Mixed character property
One spouse’s separate property can develop a community property component as a consequence of events that occur during marriage. For example: If one spouse acquires a business before marriage, the business is that spouse’s separate property at the date of marriage. However, if the business increases in value during marriage as a result of the personal services, time, skill, and effort of either or both spouses, the portion of the increase attributable to those contributions may be community property in character.
If one spouse acquires a home before marriage, the home is that spouse’s separate property at the date of marriage. However, if community property funds are used to pay down the mortgage or to make improvements, the resulting increase in equity may be community property in character. It is also possible for community property to develop a separate property component, or to become subject to a separate property right of reimbursement, as a consequence of events that occur during marriage. For example:
- If married persons open a jointly titled savings account and deposit into it only community property funds, the funds on account are the parties’ community property. However, if one of the parties subsequently inherits funds that are deposited into the account, the funds then in the account may be partly community property and partly separate property in character.
- If married persons purchase a home in a form of joint title such as joint tenancy, the home is the parties’ community property. However, if one of the parties contributes separate property to the downpayment on the home or to improve the home, that party may have a right to be reimbursed for such contributions.
Transmutation of Property
A transmutation of property means a change in the character of the property.
Married persons may by agreement or transfer do any of the following: (i) transmute the parties’ community property to the separate property of either spouse, (ii) transmute the separate property of either spouse to the parties’ community property, and (iii) transmute the separate property of one spouse to the separate property of the other spouse.

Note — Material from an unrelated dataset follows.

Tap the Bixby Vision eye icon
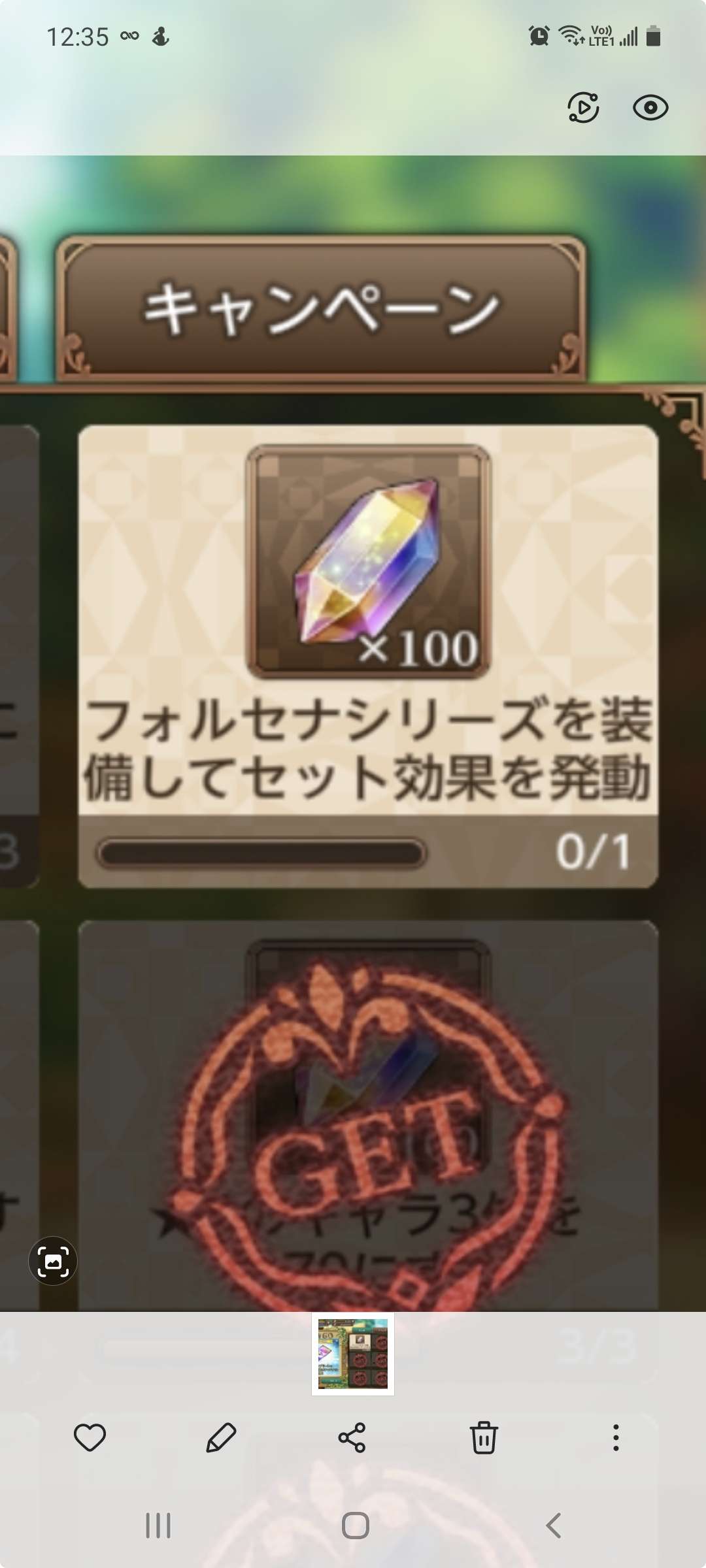Image resolution: width=706 pixels, height=1568 pixels. (x=650, y=108)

Transmutations must generally be in writing. The writing requirement does not apply, however, to most gifts between spouses of clothing, wearing apparel, jewelry, or other tangible articles of a personal nature.
Property Held or Transferred in Trust
Generally, separate property that is held in or transferred to a revocable trust remains separate property.
Similarly, community property that is held in or transferred to a revocable trust generally remains community property.
Relationship between Marital Agreements and Estate Planning Documents
Marital agreements are contracts entered into between married persons primarily for the purpose of defining, clarifying, and/or changing the character of the parties’ property. In contrast, most estate planning documents are designed primarily to streamline the disposition of property in the event of death and to minimize death related expenses such as taxes and professional fees.
Marital agreements can help ensure that the objectives of a married person’s estate planning documents are actually realized. This can happen in two ways:
- First, a married person can at death only direct the disposition of his or her separate property and his or her half interest in the parties’ community property. A marital agreement that clearly defines separate and community property can aid in the determination of whether a spouse has attempted to make a disposition that is beyond his or her legal ability.
- Second, an estate plan that directs the disposition of property based on its character can be more easily and predictably implemented if the character of the underlying property is clear. For example, it would be important to know if a specific piece of real estate or brokerage account is community property or separate property in carrying out the terms of an estate plan that provides for all community property to pass to the surviving spouse and all separate property to pass to the parties’ children.
Recommended Next Steps
For the reasons outlined above, it is advisable that married persons consult independent counsel regarding the pros and cons of entering into a marital agreement, or updating an existing marital agreement, as part of their legal and financial planning generally and of their estate planning in particular.